Integrating health care services is thought to result in both cost savings and better outcomes through improving efficiency, quality, uptake and effectiveness of services. Integration is one of the seven core principles guiding the United States Global Initiative, and is recommended by the World Health Organization in its 2013 Consolidated Guidelines for Antiretroviral Therapy.
Although there is evidence on some aspects of the impacts of integration, such as increases in coverage rates for various interventions, there is little evidence regarding actual outcome variables. In this paper we utilize the empirical evidence available on the impact of integration on coverage rates and costs to model the impact of integrating services to prevent mother-to-child transmission with antenatal clinic sites on infant HIV infections averted, and also the impact of integrating family planning services into HIV care facilities. We calculate incremental cost-effectiveness ratios for a number of different scenarios using the LiST model for Malawi, Mozambique and Uganda.

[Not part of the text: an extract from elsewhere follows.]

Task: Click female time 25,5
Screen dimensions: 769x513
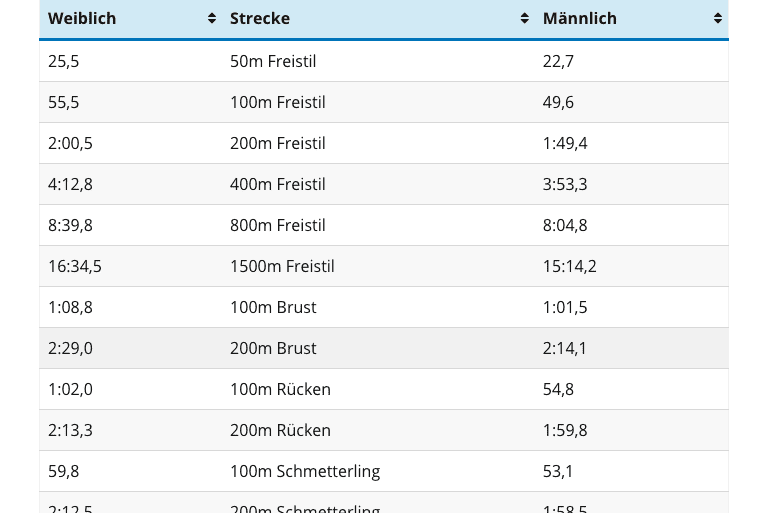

We find that all of the integration strategies are cost-effective, with all of the scenarios except one being highly cost-effective. In fact, a majority of the scenarios examined actually report cost savings, particularly when the interactive and dynamic effects that are modeled across the different modules are included; for example, increasing family planning results in lower costs for providing health care to children, including immunization, because there are fewer children born.
We conclude that, although few empirical results exist regarding the incremental cost-effectiveness ratios associated with integrating HIV and MNCH services, the modeled evidence confirms that there are, indeed, significant benefits to integration.